Bernice and Joseph Bennett bought a house in the country with a fence around it for $42,000, a used Jeep for him and a Ford Ranger for her. Their marriage, however, was breaking up.

"I would come home from work and she would take off until 2 or 3 in the morning," Bennett said. "Sometimes, she'd just leave the kids with her mother and take off during the day."

In late 1994, he said, he found her at home in bed with another man. So he left. Shortly thereafter, he said, she took up with Carr, a man known to Marietta authorities as a small-time drug dealer prone to capricious violence.

In one altercation, he bit off a man's ear, one police report says.

In early 1995, Carr was indicted on three felony counts of drug trafficking and warrants were issued for his arrest. But authorities couldn't track him down.

Meanwhile, Bernice Bowen had signed over custody of her two children to her mother, divorced Bennett and sold her house. Bennett went along with the arrangement, he said, because he was out of a job, living with friends and was told by his former in-laws that it was just temporary "until I got my feet back on the ground."

That May, Bernice Bowen stole her mother's 1988 Chevrolet Camaro, picked up Carr and headed South.
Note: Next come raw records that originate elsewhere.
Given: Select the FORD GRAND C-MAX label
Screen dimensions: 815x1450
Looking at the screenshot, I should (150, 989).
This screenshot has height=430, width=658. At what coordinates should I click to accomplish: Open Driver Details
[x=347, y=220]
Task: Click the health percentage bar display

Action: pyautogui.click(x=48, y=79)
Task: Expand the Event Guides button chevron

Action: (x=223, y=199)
Carr called her from the road, Connie Bowen said. "He said that if I reported it stolen, he would personally come back, shoot me and watch the blood run down my face."

For nearly a year, Bowen said, her daughter moved around with Carr while she raised the children. By early 1996, Bernice called from Tampa to say she had ditched Carr, met a new boyfriend named "J.T.," had a job at Kmart and an apartment.
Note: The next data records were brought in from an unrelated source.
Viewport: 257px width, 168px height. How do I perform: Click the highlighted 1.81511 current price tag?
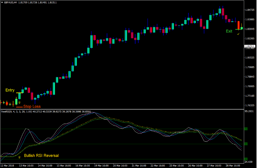point(249,46)
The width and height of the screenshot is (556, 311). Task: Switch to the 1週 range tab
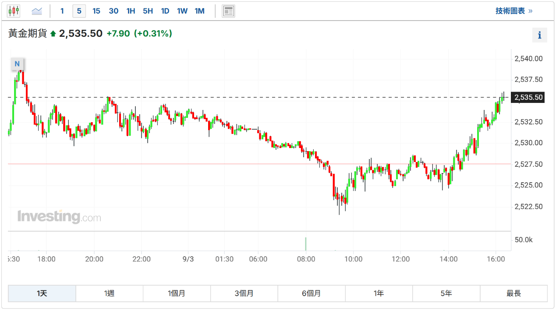pyautogui.click(x=109, y=293)
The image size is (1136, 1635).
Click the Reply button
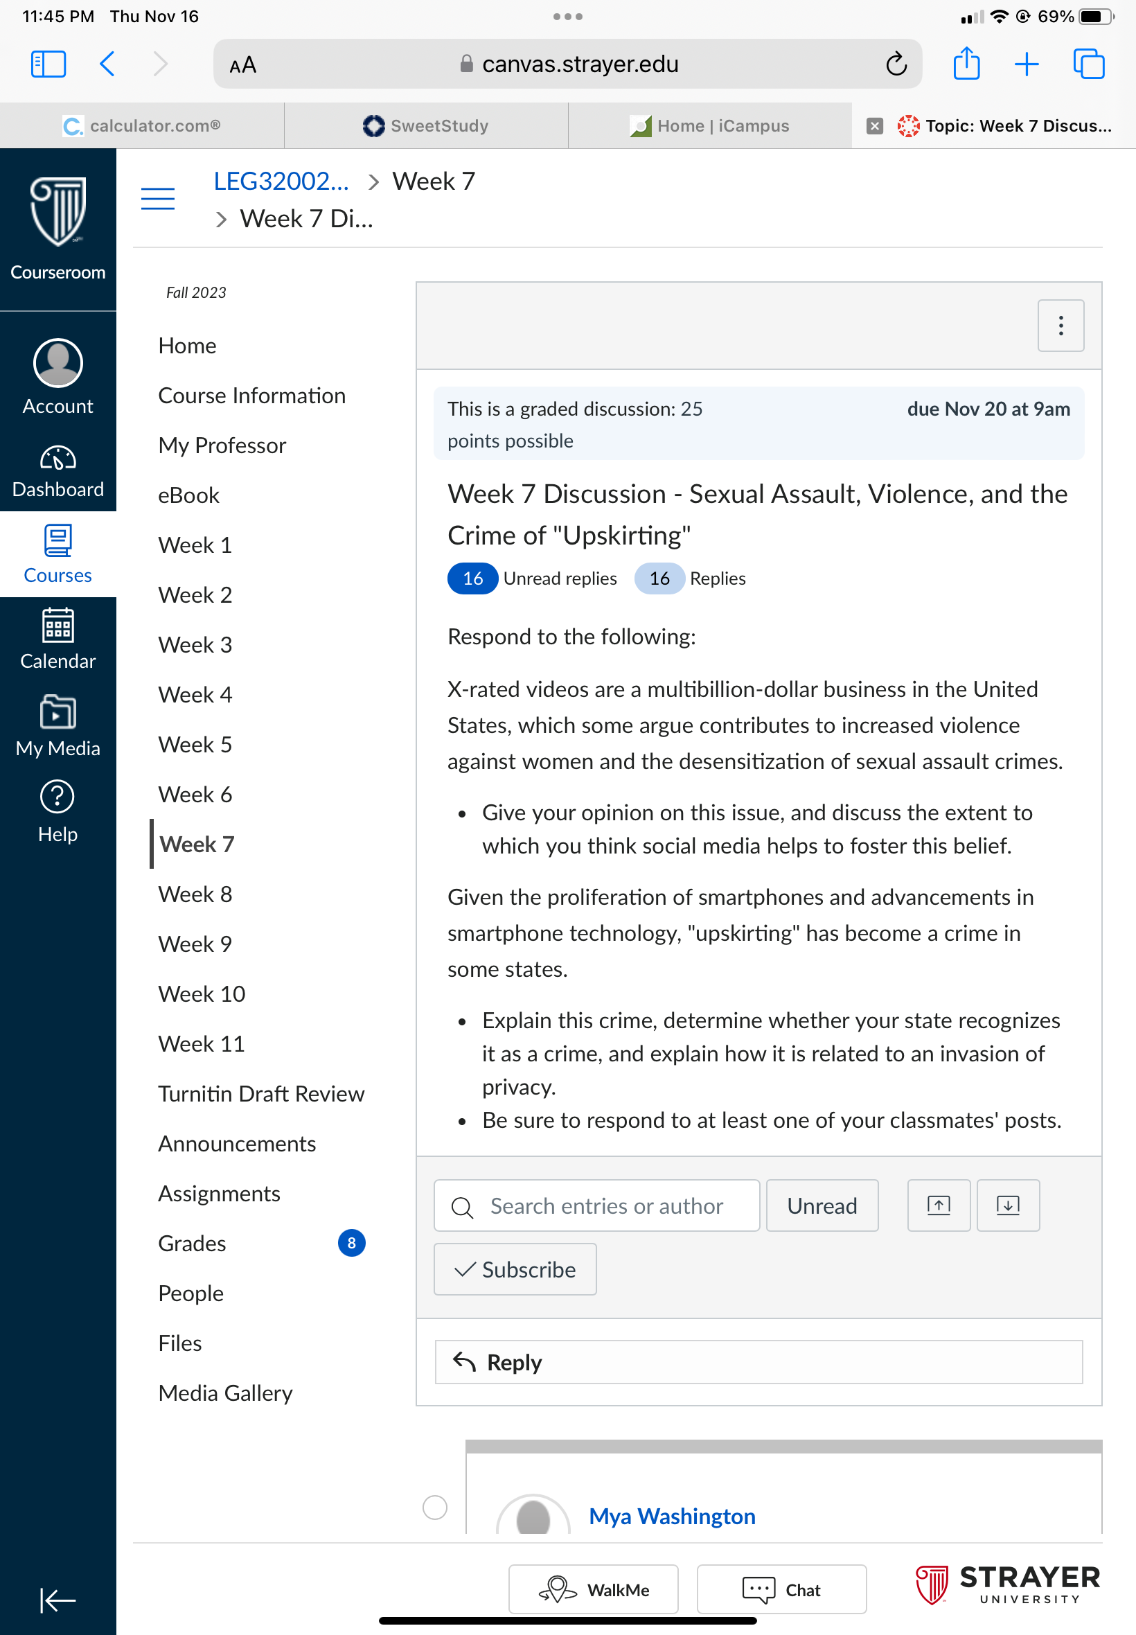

She also wanted the children back. For a year, Connie Bowen called Tampa every other week and "things seemed to be fine," she said.

In the summer of 1997, Bernice spent about six weeks in Marietta and handled herself well. So her mother let her take the kids to Florida. If she had known Carr was still around, "those kids would never have been there," Connie Bowen insisted.
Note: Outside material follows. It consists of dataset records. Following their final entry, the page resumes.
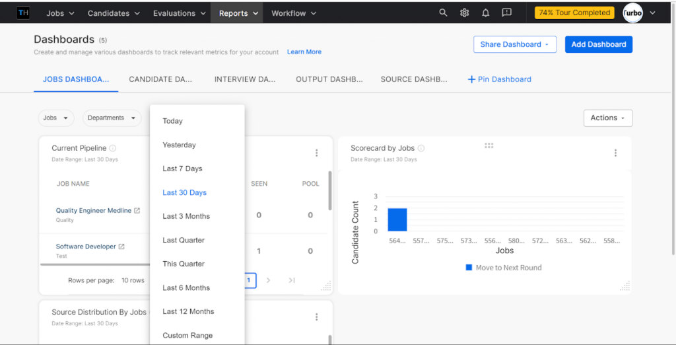Open the notifications bell icon

(485, 13)
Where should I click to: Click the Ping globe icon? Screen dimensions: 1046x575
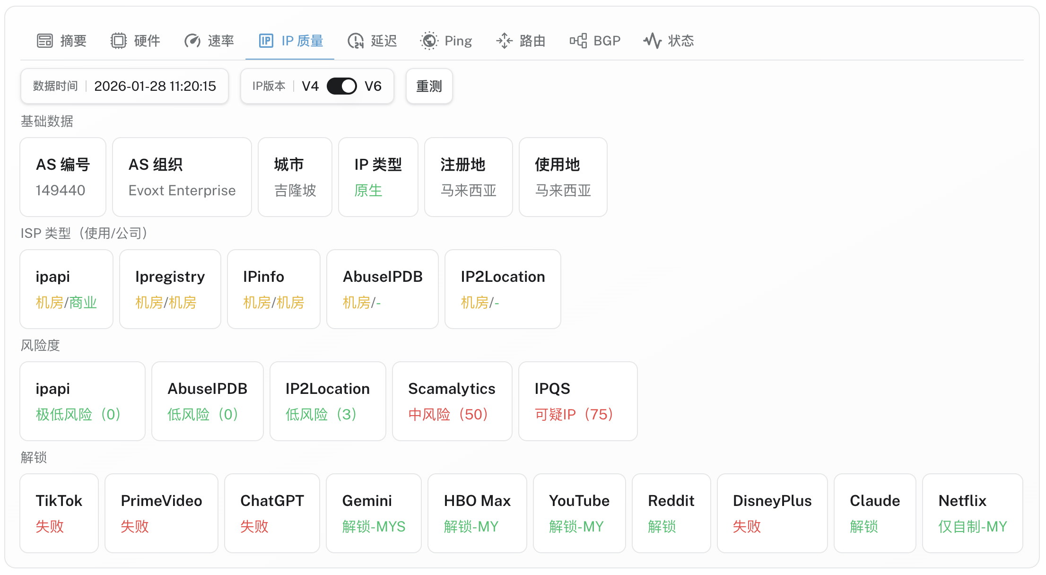point(429,41)
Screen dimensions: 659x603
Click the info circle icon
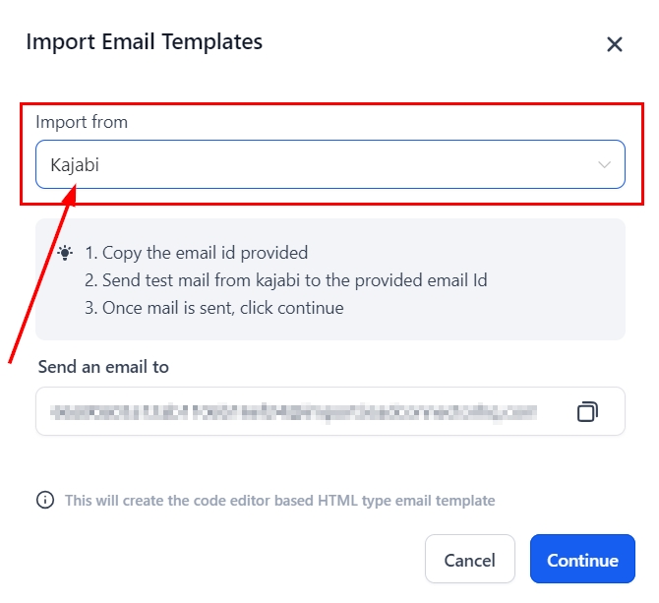[x=45, y=501]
But at Thanksgiving 1997 she learned the truth. Her daughter and kids came to visit. There was a knock at the door, and, "the kids came down and said, "Grandma, come meet our new daddy,' " Bowen said.

It was Carr.

For two weeks, Bowen watched him interact with the children with no trouble. And he had some kind of paper showing he was attending a drug rehabilitation program. "So I let the kids stay. I thought they should have a chance to be with their mother."